Une pratique qui commence à ressembler à une méthode
L’utilisation de communiqués de soutien comme mécanisme de contrôle ou de légitimation n’est pas nouvelle dans certains milieux ecclésiaux péruviens. Récemment, on a pu voir une dynamique similaire autour de l’évêque Santarsiero, engagé à recueillir des adhésions publiques de prêtres de son diocèse pour mesurer les loyautés internes après avoir été accusé par deux victimes d’abus sexuels graves. Au fait, il reste à la tête du diocèse sans aucune mesure ni aucune communication aux victimes.
La signature —ou le refus de signer— fonctionnait comme un marqueur d’alignement personnel au sein d’une structure hiérarchique où tous connaissent les conséquences de se démarquer.
Dans le cas du Sodalicio, le problème est encore plus grave, car ici nous ne parlons pas de prêtres incardinés mais de victimes d’abus dont la réparation dépend précisément de l’autorité en faveur de laquelle on leur demande de se positionner publiquement. L’asymétrie est évidente.
Et quand ce type de pratiques commence à se répéter, on ne peut plus parler d’imprudences isolées : ça commence à ressembler à une méthodologie de gestion institutionnelle.
Le noyau du problème : exposer des victimes pour défendre le gestionnaire de leur réparation
Même si les douze signataires avaient donné leur consentement librement —quelque chose que seuls eux peuvent évaluer—, il existe un principe élémentaire que tout responsable sérieux de l’attention aux victimes devrait connaître : le consentement accordé par une victime en faveur de celui qui administre son processus de réparation ne peut jamais être analysé en ignorant la relation de dépendance existante.
Le Commissaire Apostolique écoute, évalue des témoignages, priorise des actions, propose des mesures et administre des biens destinés à la réparation.
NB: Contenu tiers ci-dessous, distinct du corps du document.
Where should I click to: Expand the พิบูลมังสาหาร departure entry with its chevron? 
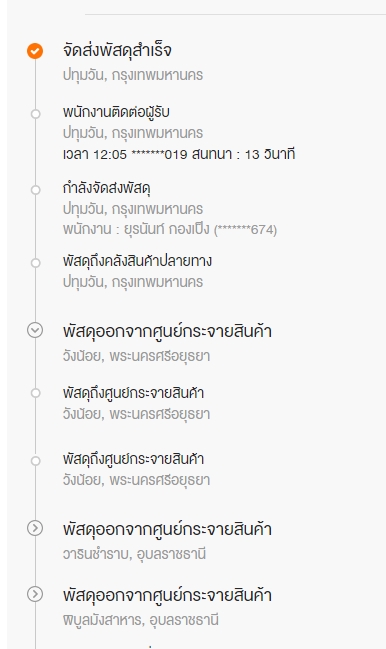pos(35,594)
Dans ce contexte, demander —ou simplement accepter— que des victimes sous son orbite apparaissent publiquement en défendant sa gestion introduit une pression structurelle incompatible avec les standards les plus élémentaires de prudence institutionnelle.
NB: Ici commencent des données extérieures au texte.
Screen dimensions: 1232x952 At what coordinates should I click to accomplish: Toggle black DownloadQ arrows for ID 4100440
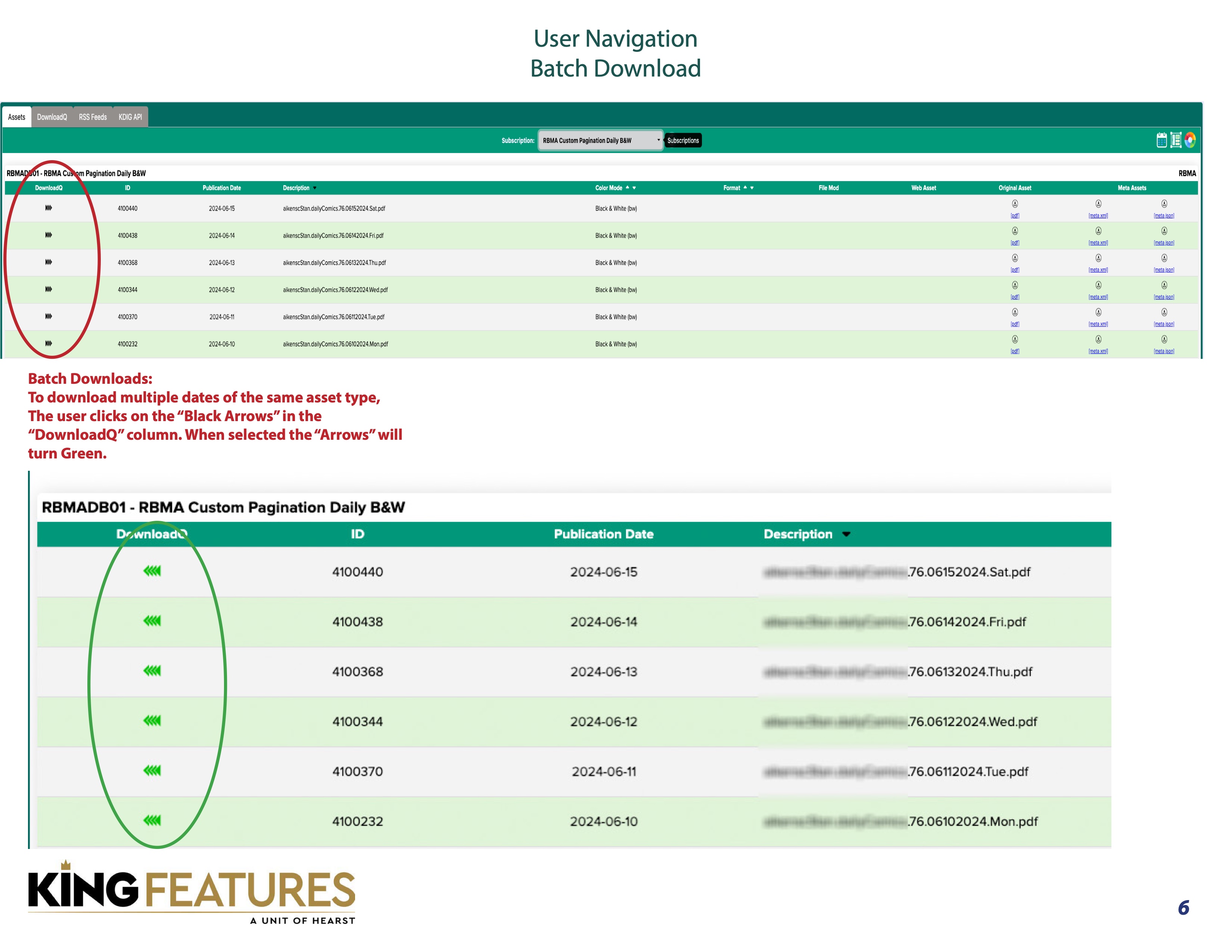pyautogui.click(x=49, y=208)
Cela est compris depuis des années par les protocoles civils de protection des victimes, la réglementation sur la protection des données lorsqu’elle analyse des relations asymétriques et l’évolution même de la praxis ecclésiale postérieure à Vos estis lux mundi.
S’y ajoute un autre élément particulièrement délicat : l’exposition nominative. Associer publiquement des noms et prénoms concrets à la condition de victimes d’abus sexuels, de conscience, de pouvoir et économiques dans un texte polémique étranger à leur propre processus de réparation constitue une forme d’exposition inutile et potentiellement revictimisant.
Et c’est ici qu’apparaît la contradiction la plus grave de toutes : le communiqué affirme que Bertomeu travaille pour la « réparation intégrale » des victimes tout en les utilisant simultanément comme bouclier réputationnel face à des critiques publiques. La forme détruit le contenu.
Car si la réparation intégrale inclut dignité, autonomie et protection contre les instrumentalisation —et elle doit nécessairement les inclure—, alors cette opération constitue exactement le contraire de ce qui est proclamé.
Les victimes ne méritent pas d’être placées publiquement au service de la défense réputationnelle de celui qui a le devoir institutionnel de les protéger. Qu’un Commissaire veuille répondre aux critiques sur sa gestion est légitime. Qu’il le fasse à travers des articles déconnectés de ses journalistes porte-parole peut être discutable, mais légitime. Ce qui est profondément impropre et même illégal, c’est de le faire en plaçant des noms et prénoms de victimes en première ligne d’une bataille publique qui n’aurait jamais dû les impliquer.
Cette décision n’est pas seulement éthiquement discutable et juridiquement délicate : elle révèle un manque alarmant de critère institutionnel chez quelqu’un dont la principale obligation devrait être précisément d’éviter toute forme d’instrumentalisation des victimes.